Context
Section $16.2$ of Kerson Huang's Statistical Mechanics ($2$nd edition) deals with a derivation of two-point correlation function $\Gamma({\bf r})$, defined in terms of an order parameter density $m({\bf r})$ as $$\Gamma({\bf r})\equiv \big\langle m({\bf r})m(0)\big\rangle-\big\langle m({\bf r})\big\rangle\big\langle m(0)\big\rangle\tag{1}$$ where $\langle..\rangle$ denotes the ensemble average. To be explicit, for example, $$\langle m({\bf r})\rangle\equiv \sum\limits_{m({\bf r})}m({\bf r})e^{-\beta\mathcal{H}}$$ where $\mathcal{H}$ is the Hamiltonian of the system. All this is fine but I am stuck with something that is usually a pretty trivial step!

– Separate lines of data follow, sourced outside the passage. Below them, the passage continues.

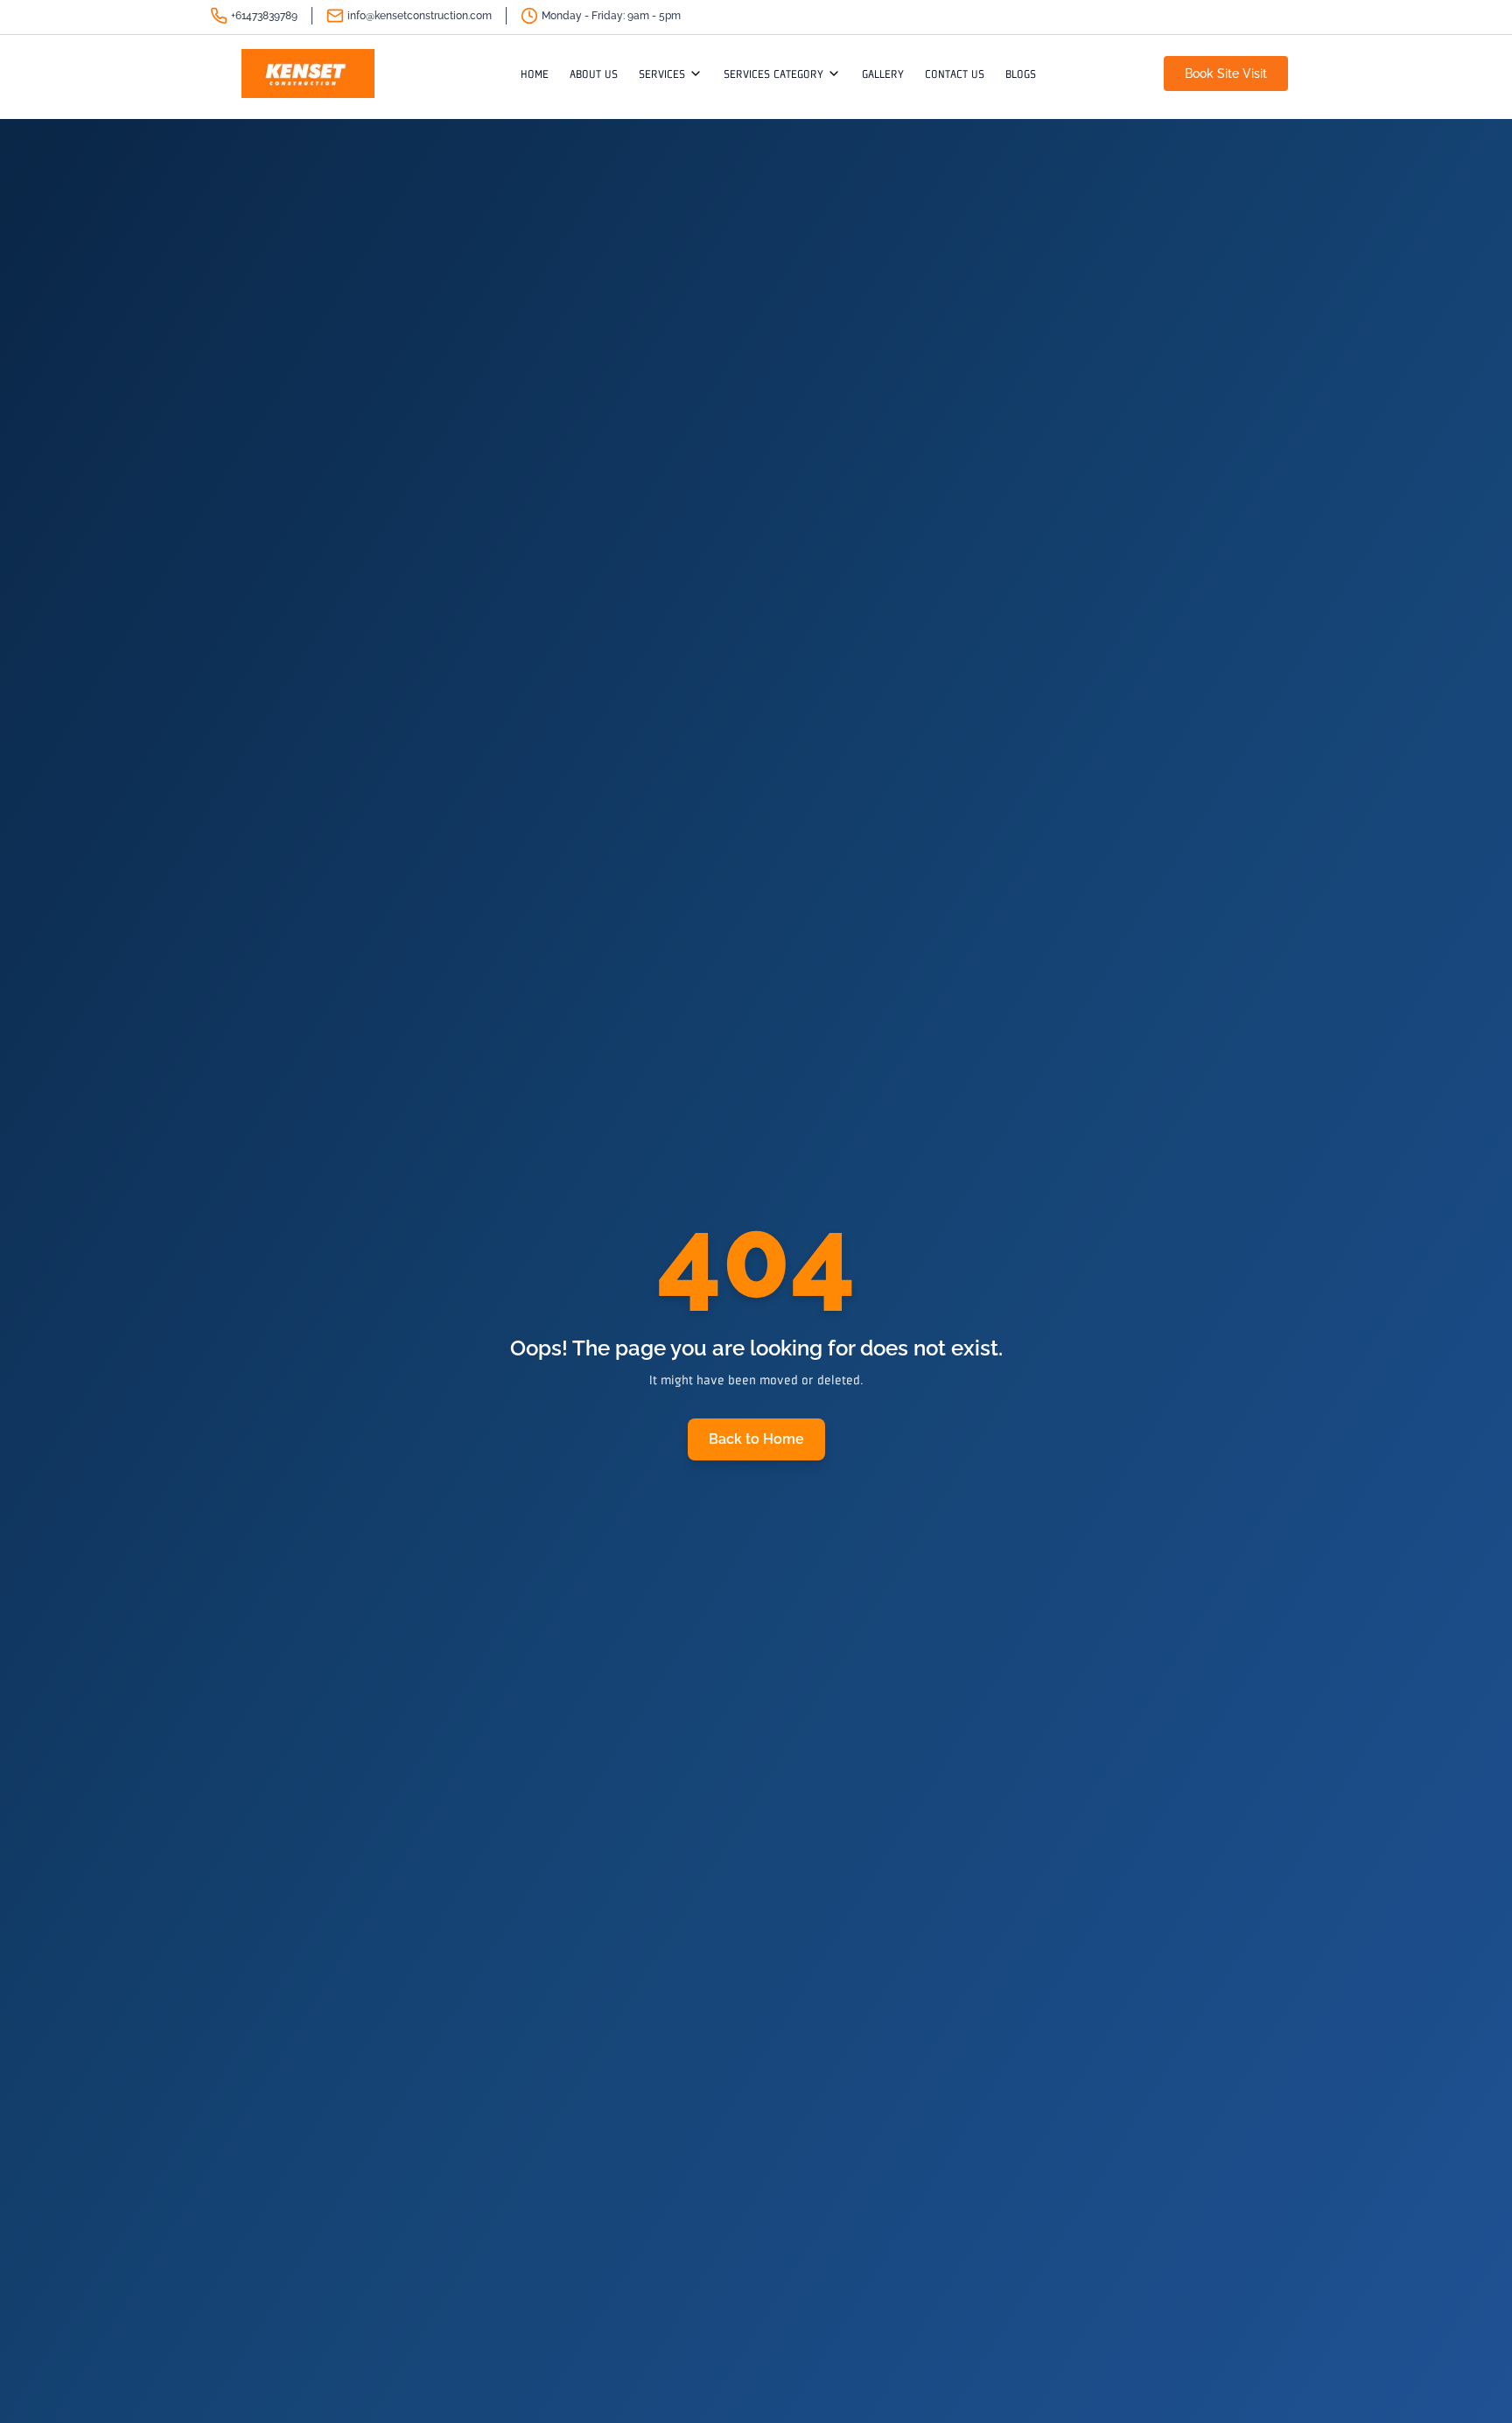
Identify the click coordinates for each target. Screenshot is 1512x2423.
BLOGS (1020, 74)
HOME (535, 74)
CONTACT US (954, 74)
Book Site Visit (1226, 74)
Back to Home (756, 1439)
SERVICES (662, 74)
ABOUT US (594, 74)
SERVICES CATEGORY (773, 74)
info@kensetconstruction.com (419, 16)
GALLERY (883, 74)
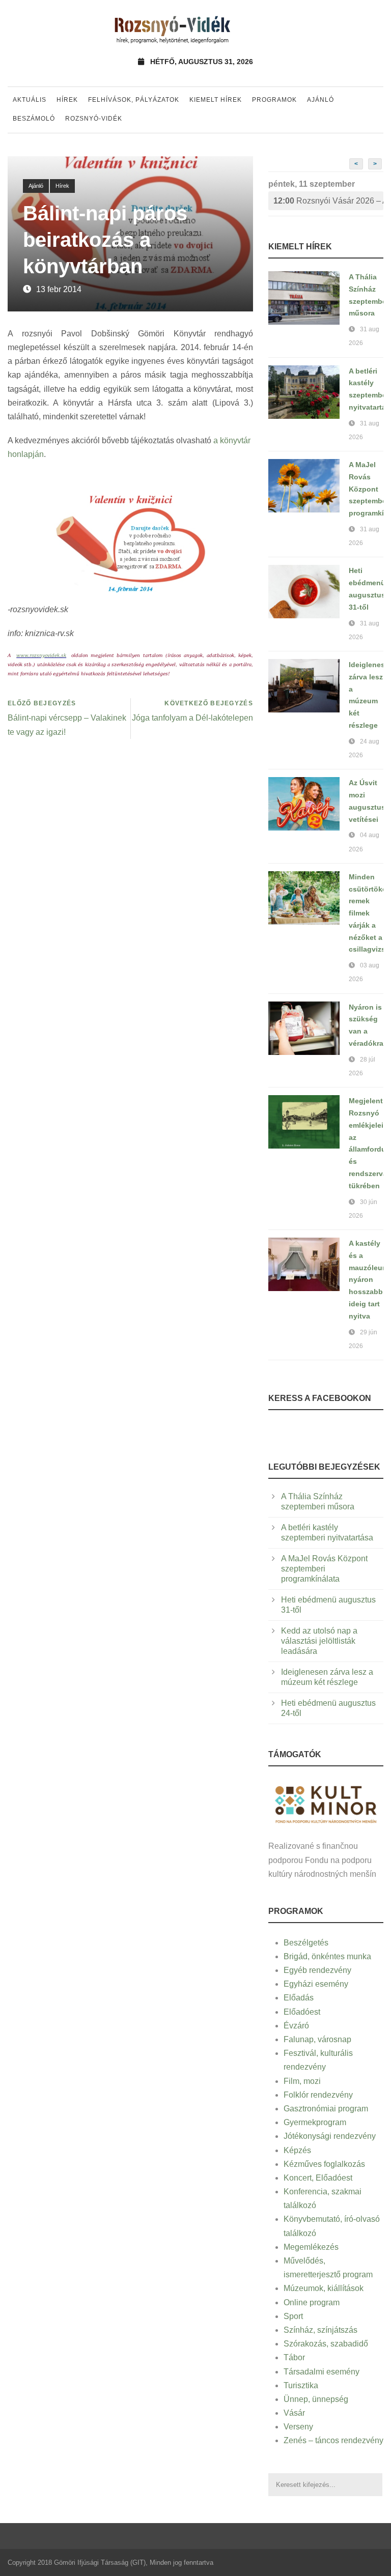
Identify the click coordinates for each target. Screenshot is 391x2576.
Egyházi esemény (316, 1984)
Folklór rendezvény (318, 2095)
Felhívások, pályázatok (133, 99)
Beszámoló (34, 118)
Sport (293, 2316)
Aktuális (29, 99)
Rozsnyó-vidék (93, 118)
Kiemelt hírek (215, 99)
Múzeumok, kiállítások (324, 2288)
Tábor (294, 2357)
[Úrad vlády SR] (325, 1803)
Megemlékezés (311, 2247)
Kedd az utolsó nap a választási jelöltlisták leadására (319, 1640)
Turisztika (301, 2385)
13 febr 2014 (58, 289)
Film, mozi (302, 2081)
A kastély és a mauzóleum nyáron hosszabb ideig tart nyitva (368, 1279)
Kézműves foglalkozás (324, 2164)
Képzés (297, 2150)
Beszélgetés (306, 1942)
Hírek (67, 99)
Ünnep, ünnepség (316, 2399)
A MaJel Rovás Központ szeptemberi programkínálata (324, 1568)
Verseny (298, 2426)
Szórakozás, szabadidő (326, 2343)
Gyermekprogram (315, 2122)
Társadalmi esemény (321, 2371)
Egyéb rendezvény (317, 1970)
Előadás (299, 1997)
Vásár (294, 2413)
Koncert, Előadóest (318, 2177)
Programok (274, 99)
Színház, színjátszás (320, 2330)
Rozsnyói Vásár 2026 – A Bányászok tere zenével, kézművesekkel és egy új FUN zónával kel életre (328, 200)
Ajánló (320, 99)
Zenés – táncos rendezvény (333, 2440)
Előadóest (302, 2012)
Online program (312, 2302)
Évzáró (296, 2025)
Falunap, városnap (317, 2039)
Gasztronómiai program (326, 2108)
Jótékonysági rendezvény (330, 2136)
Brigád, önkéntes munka (327, 1956)
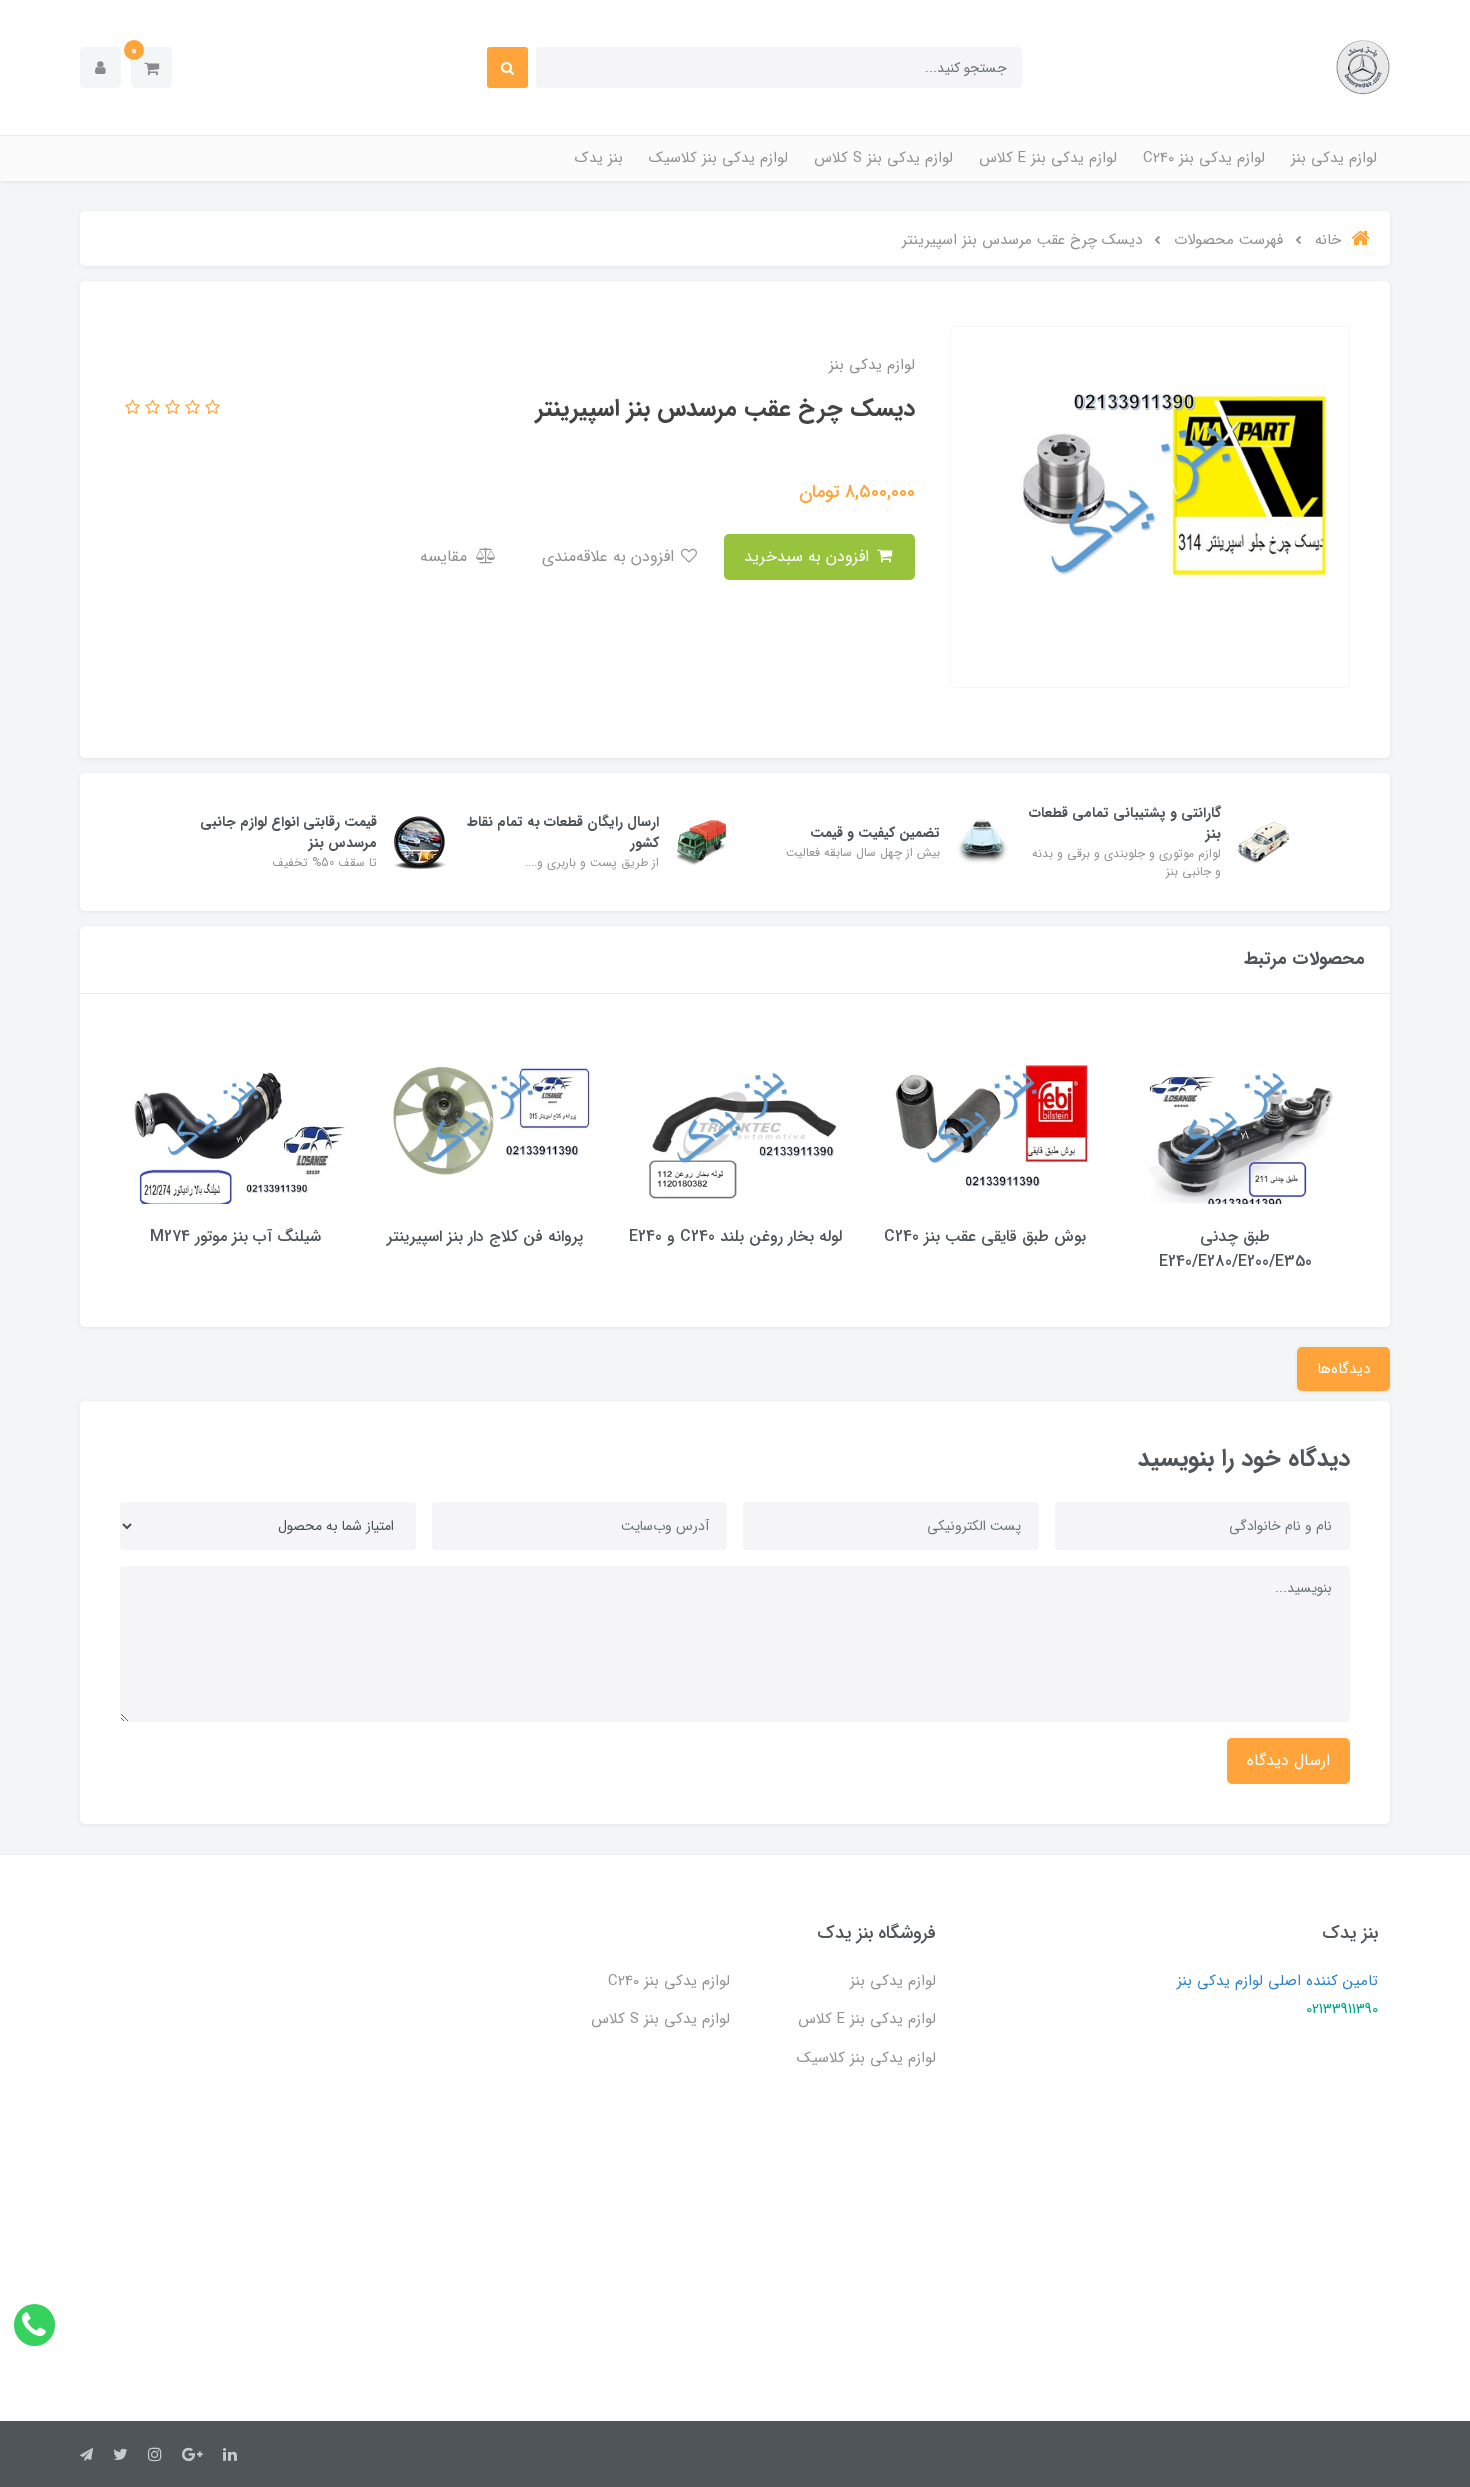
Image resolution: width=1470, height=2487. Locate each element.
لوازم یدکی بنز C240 (1204, 158)
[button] (151, 67)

He uses the Fourier transform and inverse transform convention $$m({\bf r})=\int \frac{d^3k}{(2\pi)^3} e^{+i{\bf k}\cdot{\bf r}}\tilde{m}({\bf k}),~~ \tilde{m}({\bf k})=\int d^3x e^{-i{\bf k}\cdot{\bf r}}m({\bf r}).\tag{2}$$ With this, he makes the problematic claim that (see just above Eq. $16.11$), $$\boxed{\big\langle\tilde{m}({\bf k})\tilde{m}({\bf p})\big\rangle=(2\pi)^3\delta^{(3)}({\bf k}+{\bf p})|\tilde{m}({\bf k})|^2.}\tag{3}$$ To derive Eq.(3), one would usually proceed $$\big\langle \tilde{m}({\bf k})\tilde{m}({\bf p})\big\rangle=\big\langle\int d^3x \int d^3x^\prime e^{-i{\bf k}\cdot{\bf r}}e^{-i{\bf p}\cdot{\bf r}^\prime} m({\bf r})m({\bf r}^\prime)\big\rangle\tag{4}$$ if the two momenta were equal. But here, I don't see any way standard way of reducing it to the expression $(3)$. So the question is, how does he get Eq.$(3)$?